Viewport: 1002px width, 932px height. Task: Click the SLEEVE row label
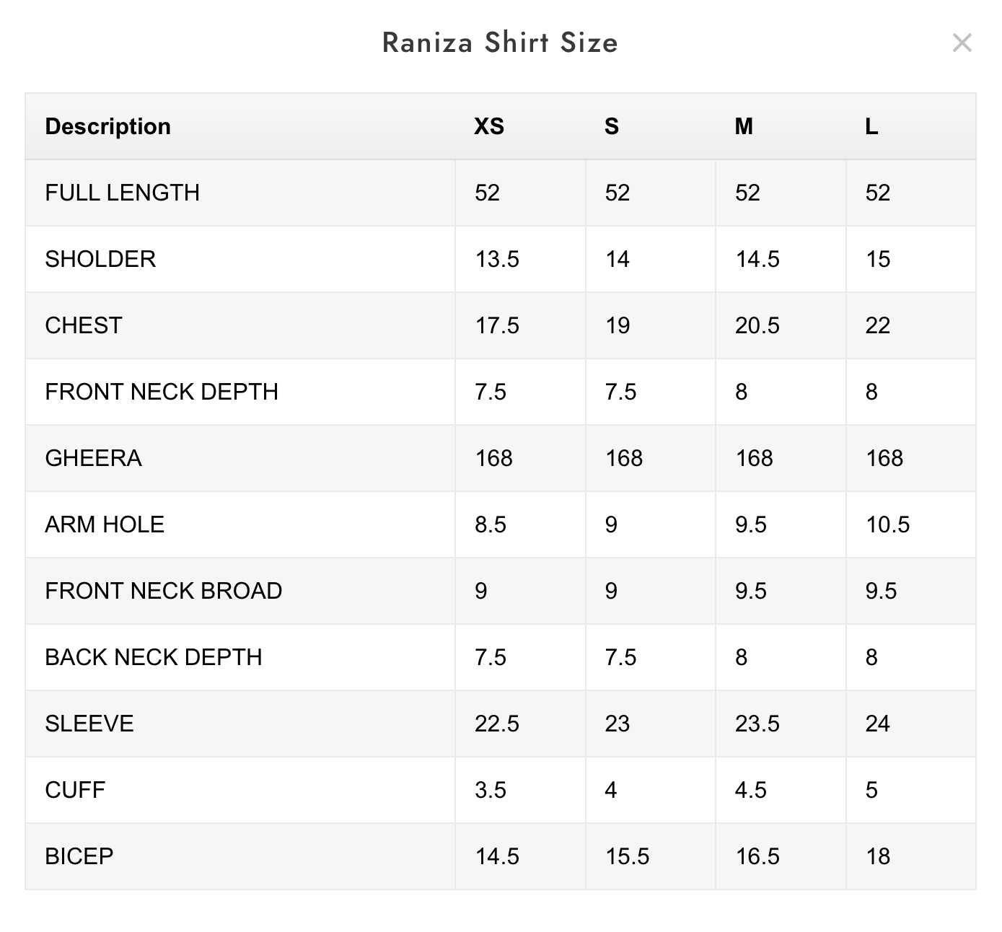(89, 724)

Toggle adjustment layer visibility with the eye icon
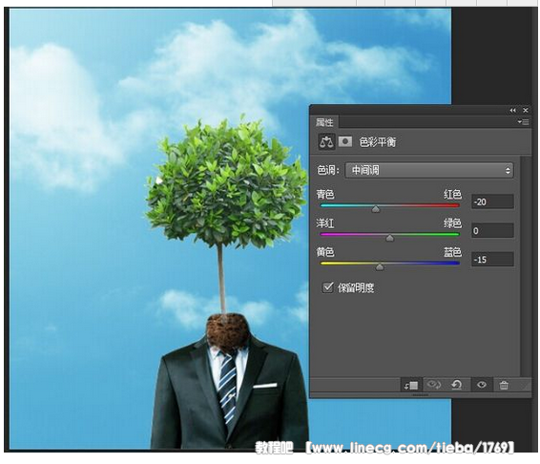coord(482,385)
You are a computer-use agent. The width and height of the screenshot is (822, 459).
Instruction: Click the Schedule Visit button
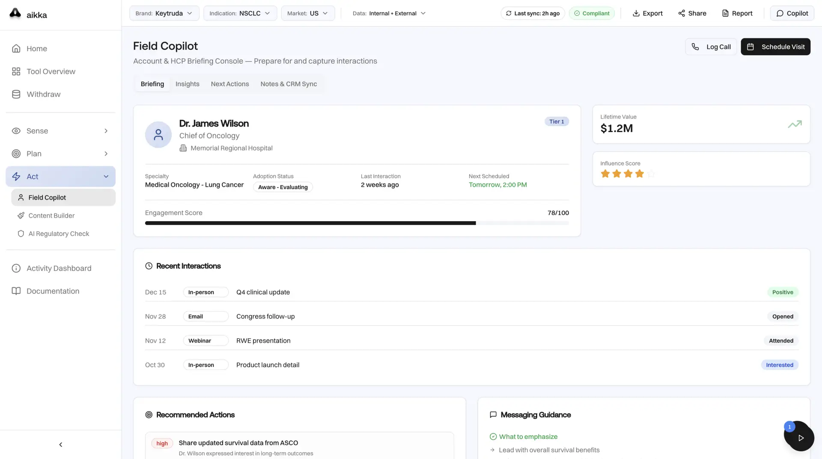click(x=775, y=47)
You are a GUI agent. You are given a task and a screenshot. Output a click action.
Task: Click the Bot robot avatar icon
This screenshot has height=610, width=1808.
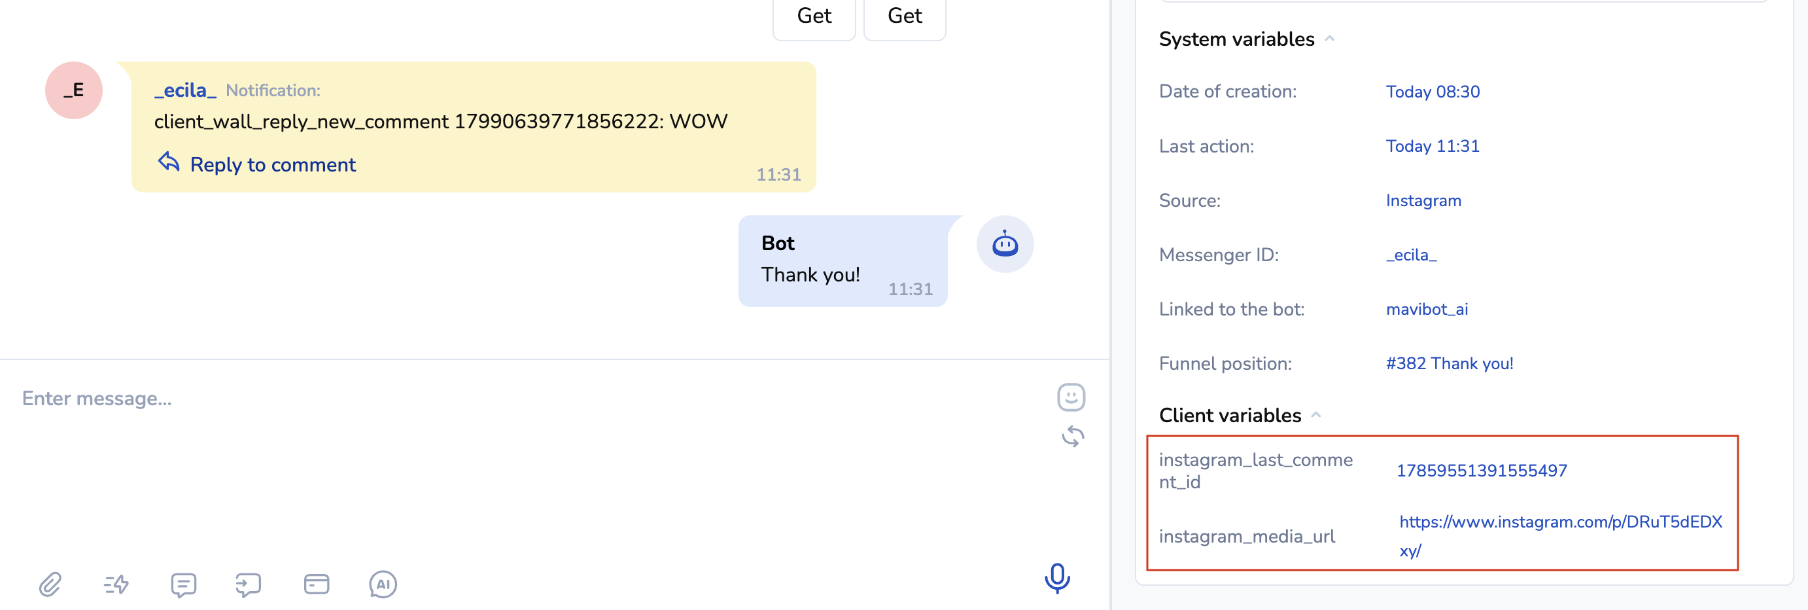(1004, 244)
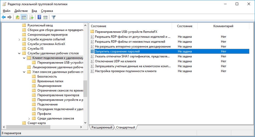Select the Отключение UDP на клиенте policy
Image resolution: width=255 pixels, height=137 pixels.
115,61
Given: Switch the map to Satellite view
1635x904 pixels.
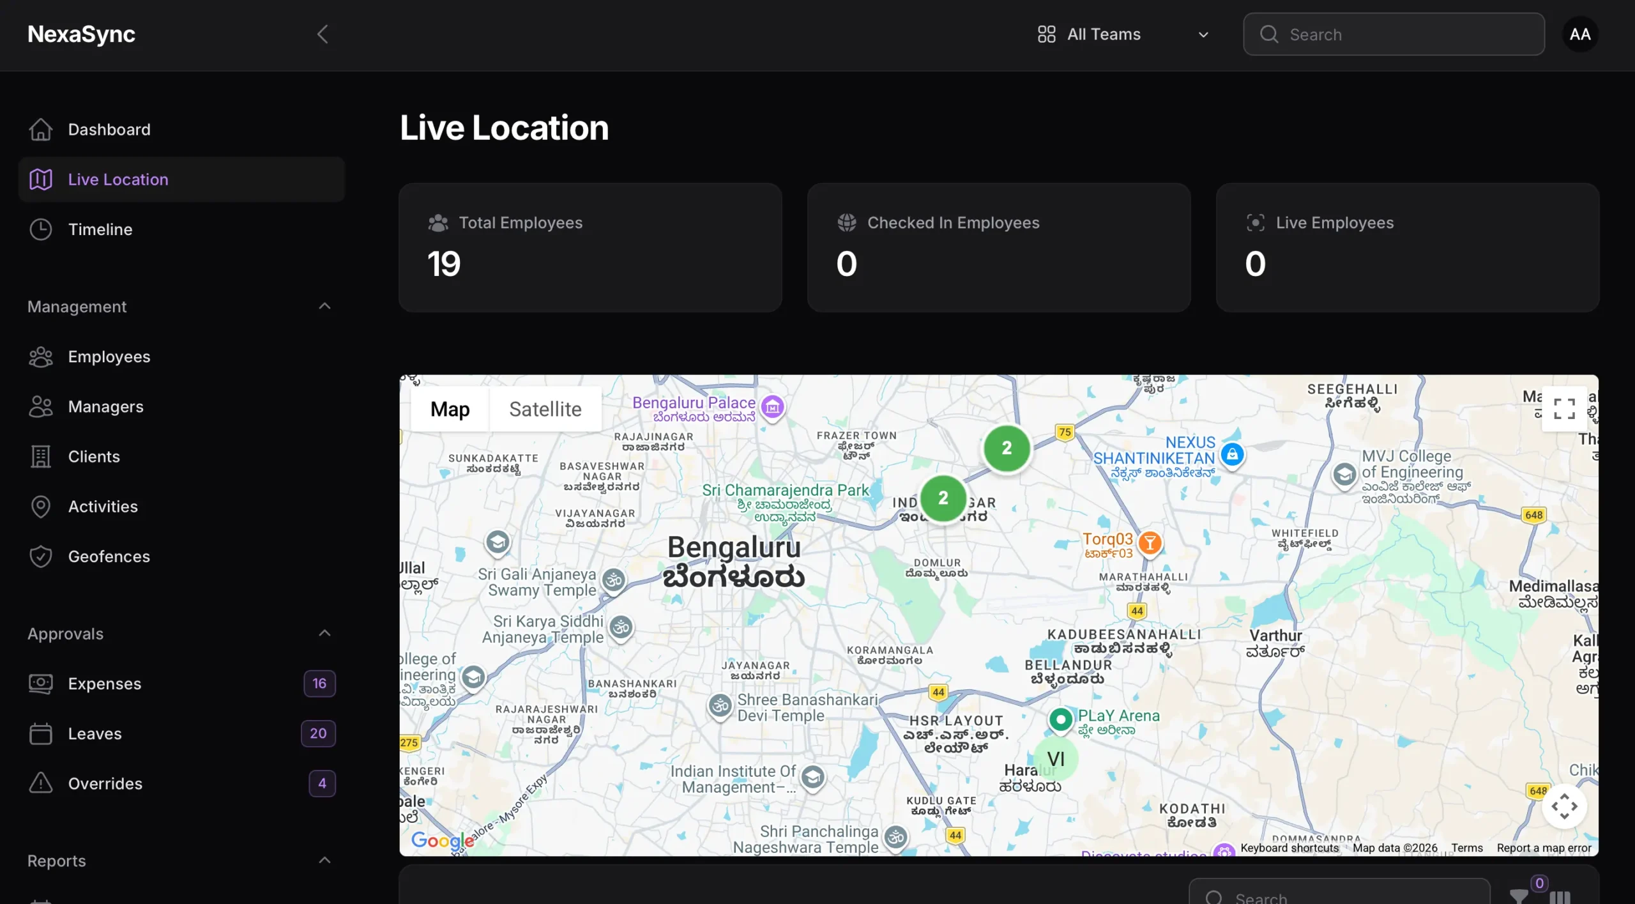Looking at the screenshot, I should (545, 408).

.....

[WHAT TO DO]
Update the data by replacing "Viewport" with "Window" and keep everything else the same, leaving the pictures out of your answer.

[ANSWER TO THIS TASK]
Window: 1002px width, 932px height. Task: Click the SLEEVE row label
(89, 724)

Toggle adjustment layer visibility with the eye icon
coord(482,385)
You are a computer-use agent. The width and height of the screenshot is (822, 459).
Instruction: Click the Schedule Visit button
click(x=775, y=47)
You are a GUI agent. You are given a task and a screenshot. Output a click action.
Task: Click the Bot robot avatar icon
This screenshot has height=610, width=1808.
(1004, 244)
Select the Отключение UDP на клиенте policy
Image resolution: width=255 pixels, height=137 pixels.
115,61
Given: Switch the map to Satellite view
1635x904 pixels.
Looking at the screenshot, I should (545, 408).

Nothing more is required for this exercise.